◆ **TRY IT**
Reproduce the data in full, exactly.

>>>>>

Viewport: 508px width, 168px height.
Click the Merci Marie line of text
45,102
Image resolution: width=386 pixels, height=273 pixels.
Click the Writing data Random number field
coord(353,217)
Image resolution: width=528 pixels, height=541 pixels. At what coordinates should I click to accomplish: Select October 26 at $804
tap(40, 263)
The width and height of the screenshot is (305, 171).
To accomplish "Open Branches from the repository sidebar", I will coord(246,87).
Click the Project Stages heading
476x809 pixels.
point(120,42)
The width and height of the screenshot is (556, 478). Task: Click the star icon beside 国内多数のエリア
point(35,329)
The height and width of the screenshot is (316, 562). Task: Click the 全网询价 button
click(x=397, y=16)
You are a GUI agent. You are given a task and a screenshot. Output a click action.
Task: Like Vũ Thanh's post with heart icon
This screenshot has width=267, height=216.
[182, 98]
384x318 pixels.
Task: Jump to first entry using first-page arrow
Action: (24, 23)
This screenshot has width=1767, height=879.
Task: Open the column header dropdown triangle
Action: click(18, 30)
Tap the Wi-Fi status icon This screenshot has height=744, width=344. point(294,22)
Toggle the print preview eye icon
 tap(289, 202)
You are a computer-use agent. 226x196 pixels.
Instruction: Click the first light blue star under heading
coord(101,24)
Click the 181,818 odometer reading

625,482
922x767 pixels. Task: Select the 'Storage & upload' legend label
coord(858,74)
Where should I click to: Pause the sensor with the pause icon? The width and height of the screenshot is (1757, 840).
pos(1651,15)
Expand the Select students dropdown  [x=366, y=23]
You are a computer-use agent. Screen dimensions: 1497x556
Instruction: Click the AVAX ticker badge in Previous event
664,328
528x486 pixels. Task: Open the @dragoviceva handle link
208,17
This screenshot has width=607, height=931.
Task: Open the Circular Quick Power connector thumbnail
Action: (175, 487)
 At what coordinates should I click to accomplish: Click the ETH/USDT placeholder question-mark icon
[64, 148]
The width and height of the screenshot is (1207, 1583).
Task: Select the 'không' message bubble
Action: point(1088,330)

<<<<<

◆ **ANSWER TO THIS PROBLEM**
Viewport: 508px width, 168px height.
Click the Merci Marie line of text
45,102
Image resolution: width=386 pixels, height=273 pixels.
Click the Writing data Random number field
coord(353,217)
Image resolution: width=528 pixels, height=541 pixels. At what coordinates should I click to accomplish: Select October 26 at $804
tap(40, 263)
The width and height of the screenshot is (305, 171).
To accomplish "Open Branches from the repository sidebar", I will coord(246,87).
Click the Project Stages heading
476x809 pixels.
point(120,42)
The width and height of the screenshot is (556, 478). Task: Click the star icon beside 国内多数のエリア
point(35,329)
The height and width of the screenshot is (316, 562). Task: Click the 全网询价 button
click(x=397, y=16)
You are a GUI agent. You are given a task and a screenshot. Output a click action.
Task: Like Vũ Thanh's post with heart icon
This screenshot has width=267, height=216.
[182, 98]
384x318 pixels.
Task: Jump to first entry using first-page arrow
Action: (24, 23)
This screenshot has width=1767, height=879.
Task: Open the column header dropdown triangle
Action: click(18, 30)
Tap the Wi-Fi status icon This screenshot has height=744, width=344. point(294,22)
Toggle the print preview eye icon
 tap(289, 202)
You are a computer-use agent. 226x196 pixels.
Instruction: Click the first light blue star under heading
coord(101,24)
Click the 181,818 odometer reading

625,482
922x767 pixels. Task: Select the 'Storage & upload' legend label
coord(858,74)
Where should I click to: Pause the sensor with the pause icon? The width and height of the screenshot is (1757, 840).
pos(1651,15)
Expand the Select students dropdown  [x=366, y=23]
You are a computer-use agent. Screen dimensions: 1497x556
Instruction: Click the AVAX ticker badge in Previous event
664,328
528x486 pixels. Task: Open the @dragoviceva handle link
208,17
This screenshot has width=607, height=931.
Task: Open the Circular Quick Power connector thumbnail
Action: (175, 487)
 At what coordinates should I click to accomplish: Click the ETH/USDT placeholder question-mark icon
[64, 148]
The width and height of the screenshot is (1207, 1583).
Task: Select the 'không' message bubble
Action: point(1088,330)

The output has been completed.